= REQUIREMENT =
Copy the listing word for word, starting at its first line and ending at the line that contains "click(359, 81)", both included. Leave the pictures out.

= RECORD EXTRACTS =

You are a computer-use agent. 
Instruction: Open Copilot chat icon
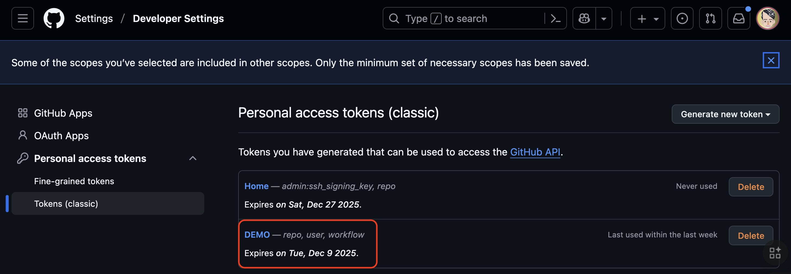click(x=584, y=18)
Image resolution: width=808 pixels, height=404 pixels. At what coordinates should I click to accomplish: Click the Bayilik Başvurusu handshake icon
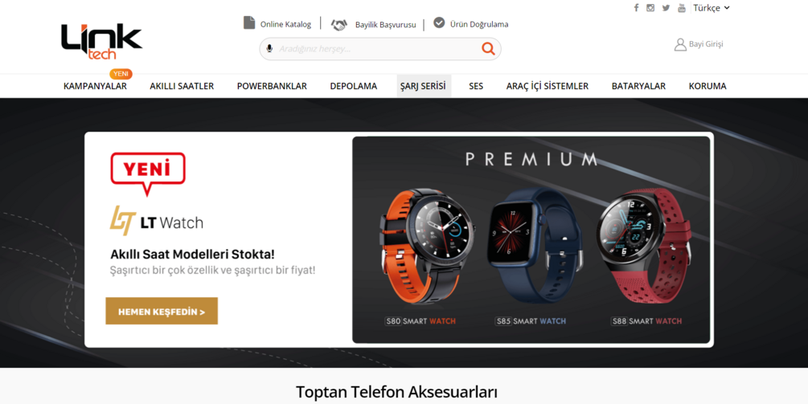339,24
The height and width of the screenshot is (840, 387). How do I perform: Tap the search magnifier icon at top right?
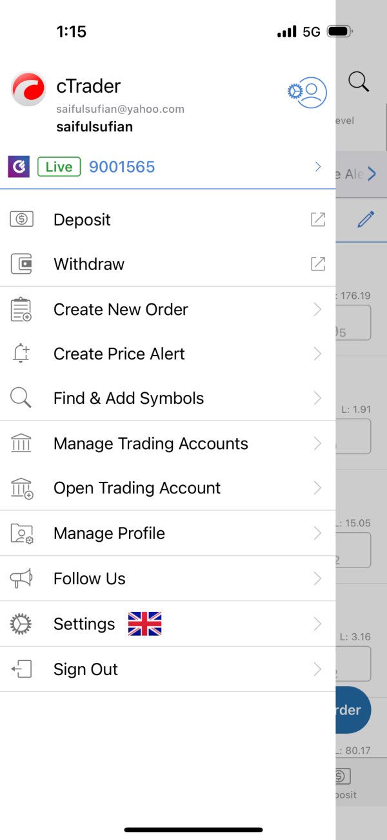click(359, 81)
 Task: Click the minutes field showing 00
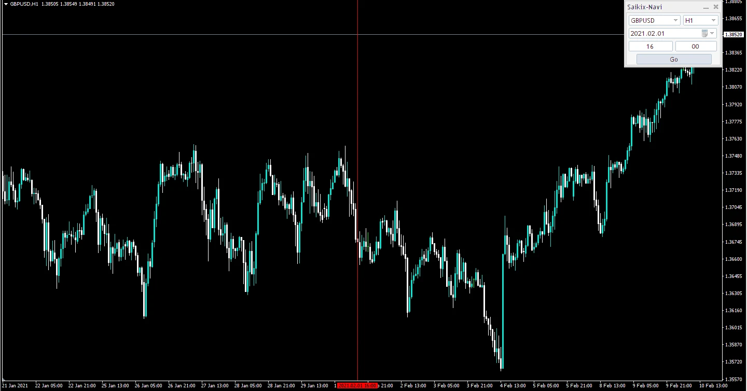pyautogui.click(x=696, y=46)
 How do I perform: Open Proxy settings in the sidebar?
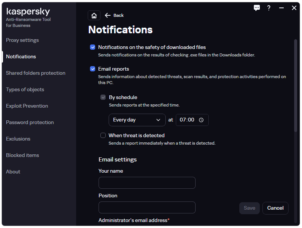pos(22,40)
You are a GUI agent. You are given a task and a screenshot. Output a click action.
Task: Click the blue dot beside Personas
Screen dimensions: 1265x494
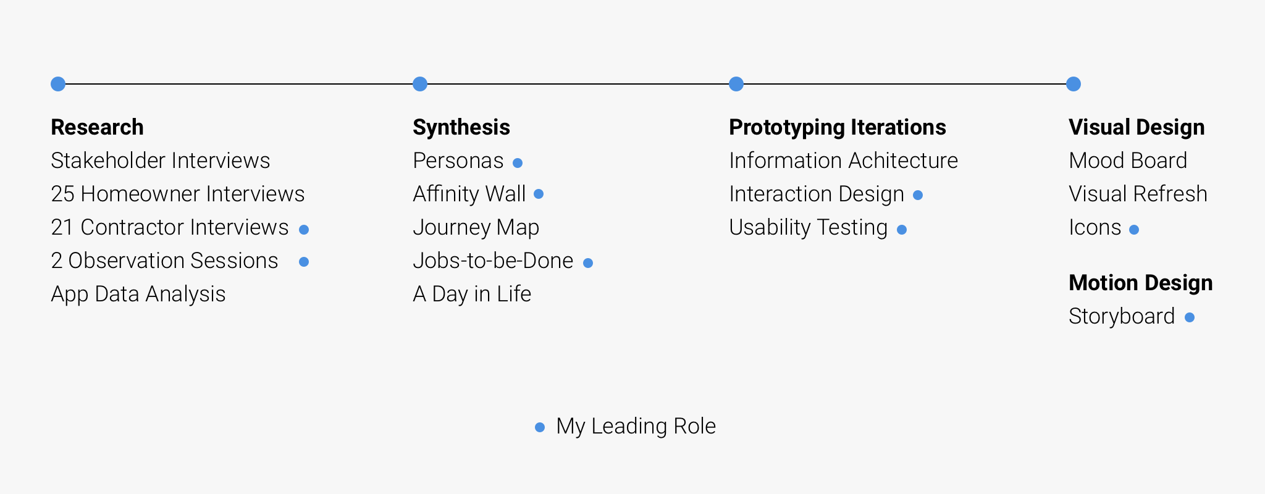(518, 163)
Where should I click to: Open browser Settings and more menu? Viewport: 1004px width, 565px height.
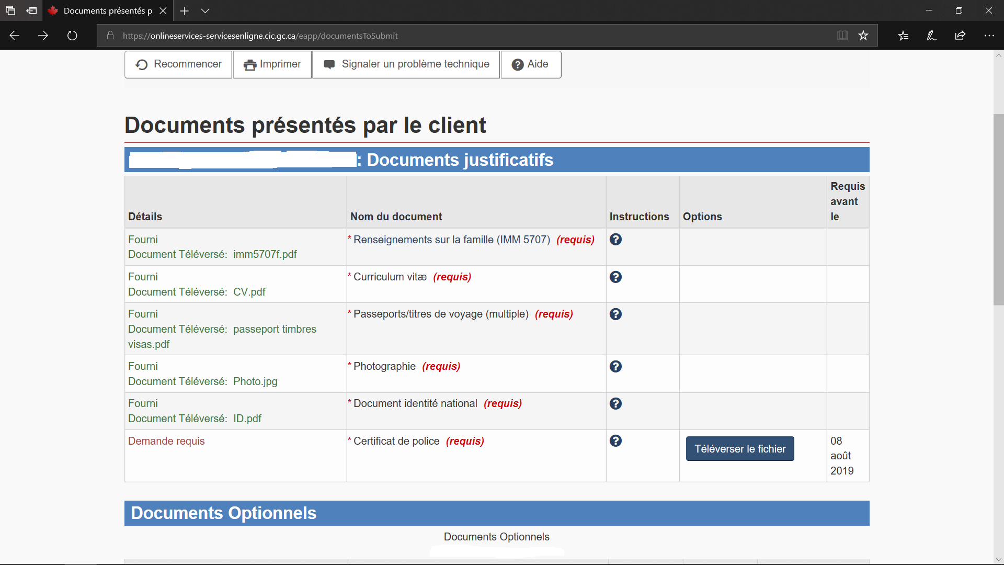[989, 36]
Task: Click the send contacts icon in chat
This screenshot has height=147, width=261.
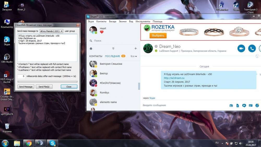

= SOLUTION TO THIS EXERCISE =
You are a computer-use agent. 
Instruction: Open Copilot chat icon
click(x=584, y=18)
Image resolution: width=808 pixels, height=404 pixels. At what coordinates should I click to accomplish: Click the Bayilik Başvurusu handshake icon
339,24
The height and width of the screenshot is (840, 387). How do I perform: Tap the search magnifier icon at top right?
click(359, 81)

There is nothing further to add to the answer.